On Tuesday, the president of El Salvador announced plans to extend a voluntary repurchase offer to bondholders whose debts mature between 2023 and 2025.
The finance minister announced later on Tuesday that they will use IMF reserves given last year. They will include a loan from a Central American multilateral lender to fund the operation partially.
With the country’s options narrowing before a January bond maturity of $800 million, President Nayib Bukele has been under pressure to show sound public finances.
His wager on Bitcoin, legal tender in El Salvador alongside the US dollar, limited the country’s access to financing. The IMF froze a loan of more than $1 billion in response to crypto adoption.
According to a tweet by Bukele, the country has more than enough cash to meet its debt obligations.
Traders were offering 74 cents on the dollar for the bond due in January. It is with a yield of 82%, while the rest of the issues hovered around 30 cents, indicating anxiety.

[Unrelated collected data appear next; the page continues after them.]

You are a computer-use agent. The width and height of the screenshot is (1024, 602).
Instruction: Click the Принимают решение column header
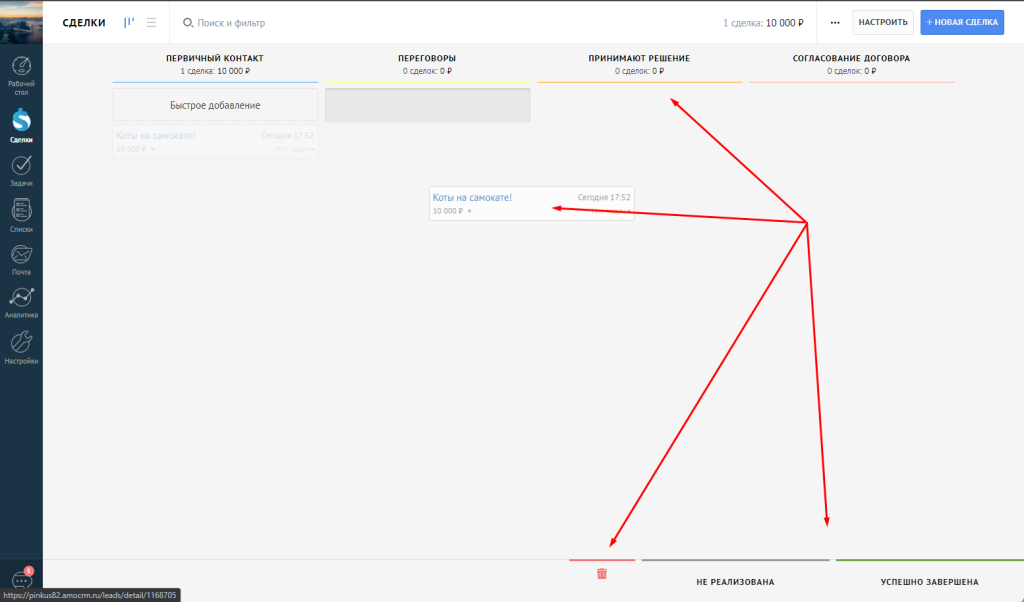point(639,59)
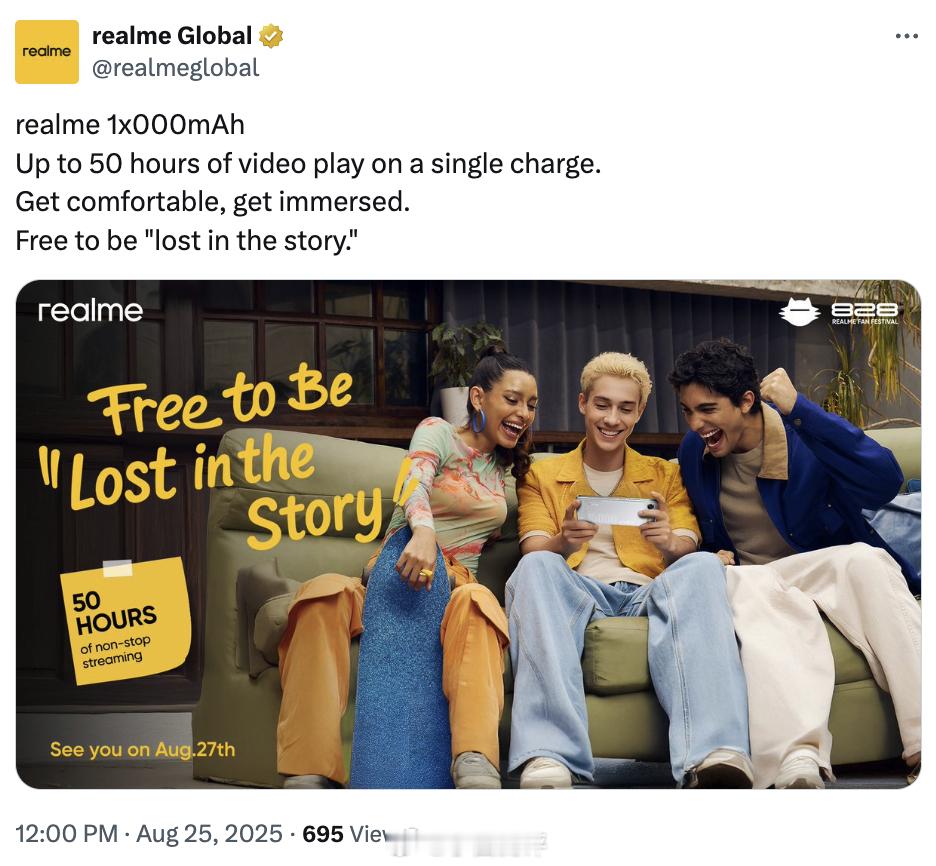Click the Aug 25, 2025 date

[210, 834]
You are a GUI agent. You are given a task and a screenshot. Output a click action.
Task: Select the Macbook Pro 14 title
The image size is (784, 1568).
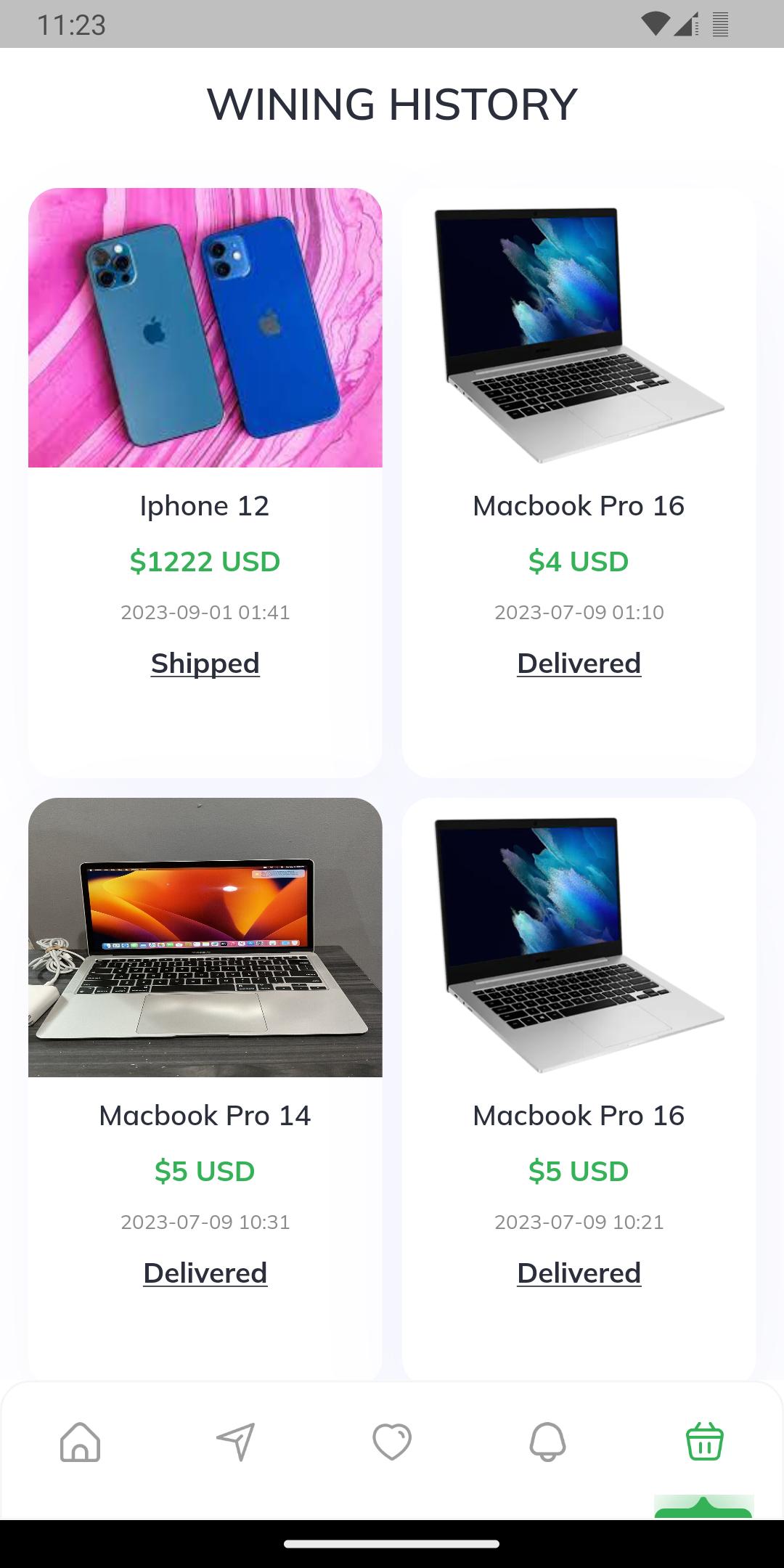205,1116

Last week, prices began to rise. They were helped along in part by a note from Morgan Stanley that indicated Salvadoran debt was trading at a price that was too low. Also, the prices were below the majority of potential restructuring scenarios.
The Market Price Buyback
According to a note published by Citi Research on Tuesday, the repurchase procedure is expected to cost approximately $1.7 billion. According to a tweet by Bukele, today, they are sending two bills to Congress. It ensures they have the funds to make a transparent, public, and voluntary purchase offer to all Salvadoran sovereign debt bondholders. This ranges from 2023 to 2025, at whatever the market price is at the time of each transaction. Bukele also stated that the market price would probably increase once we buy all available bonds.
El Salvador’s Bill
In majority votes on Tuesday evening, El Salvador’s unicameral Congress approved both bills. One requested the use of funds from special drawing rights allocated by the IMF to repurchase the bonds for $360 million. The other requested a loan from the Central American Bank for Economic Integration (BCIE) for $200 million.

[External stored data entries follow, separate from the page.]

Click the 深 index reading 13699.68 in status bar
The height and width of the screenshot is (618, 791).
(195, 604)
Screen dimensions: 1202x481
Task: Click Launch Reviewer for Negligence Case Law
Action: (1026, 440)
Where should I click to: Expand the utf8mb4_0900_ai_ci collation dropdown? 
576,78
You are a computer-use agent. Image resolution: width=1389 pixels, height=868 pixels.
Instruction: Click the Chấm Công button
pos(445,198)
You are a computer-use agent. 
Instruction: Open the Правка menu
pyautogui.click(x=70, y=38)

According to the Central American country’s central bank data, the country’s overall public debt was around $24 billion in March.
Citi analysts expect that the unexpected debt buyback offer will increase the price of short-end bonds.
They wrote that the risks are great, and the situation is still very fluid.
Bukele also mentioned that in six weeks, the repurchase would begin.
They needed more than a billion dollars to finish the project. However, it was not obvious where that money would come from.